An RCMP officer being sued by a Kelowna, B.C., man who was repeatedly punched in the head during an arrest earlier this year denies the claims and says he was justified in his actions.
RCMP Const. Siggy Pietrzak says in his filed response to Tyler Russell's civil claim in B.C. Supreme Court that he was justified in his delivery of the punches, after seeing his fellow officers struggle to arrest the man, who was "larger and stronger" than they were.
Russell's lawsuit also names Canada's attorney general and the B.C. Minister of Justice as defendants.
The attorney general, who filed his response Sept. 8, also denies the bulk of the allegations in the claim.
Russell claims in court documents that he sustained "multiple lacerations to his face, damage to his nose, bruising of his face and bruising of his ribs" during the arrest on May 30.

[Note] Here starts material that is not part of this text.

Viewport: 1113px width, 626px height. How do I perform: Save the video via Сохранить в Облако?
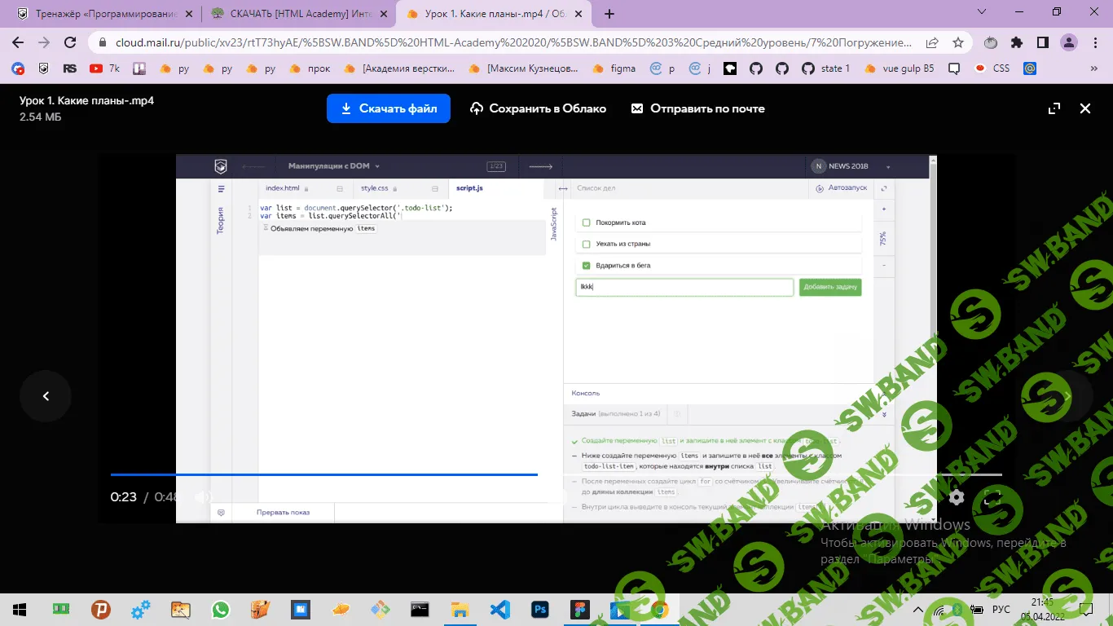point(538,108)
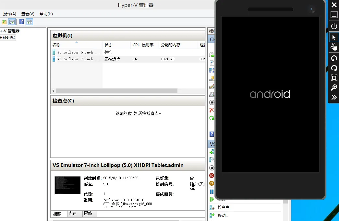Expand the emulator additional tools chevron

tap(334, 97)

He claims the assault left him with "serious injuries and consequences, including: post-traumatic stress disorder, diminished self-worth, depression, anxiety and loss of enjoyment of life," among other challenges.
Two videos of the arrest surfaced in June showing an officer punching Russell in the head at least 10 times while two other RCMP officers restrained him.
In the civil claim, Russell says he was sitting in the passenger seat of his work vehicle when police officers approached him and demanded he get out of the vehicle and provide a breath sample.
Russell refused as he was not driving and did not have the vehicle's keys in his possession, according to the lawsuit.
The civil suit says Russell was never a threat to the RCMP officers. He was not charged after the arrest.
The attorney general's account of events presented some additional information, including how Russell was sitting in his pickup truck sweating, with pasty lips and erratic eyes, causing the first officer at the scene to suspect he was under the influence of drugs and/or alcohol.
None of the allegations presented in the civil claim or the two responses have been proven in court.
According to documents filed by the attorney general, Russell had a strong odour of alcohol on his breath, was argumentative and verbally aggressive when a breath sample was requested, resisted arrest, and engaged an officer in a physical struggle causing the officer to fear for his safety.
After the three officers arrested Russell, RCMP found a half empty bottle of hard alcohol in the truck, a glass pipe with unburned white powder, believed to be cocaine or methamphetamine, along with more white powder in his wallet, according to the attorney general's response.
The response says the RCMP officers breached no charter rights, acted in good faith, without malice, and any force used was reasonable and justified in law, leaving no basis for any award of damages.
Further, it says the plaintiff acted with negligence for failing to comply with the directions of officers, causing or contributing to any injuries he suffered.
Both the attorney general and Pietrzak request that the claim be dismissed with costs.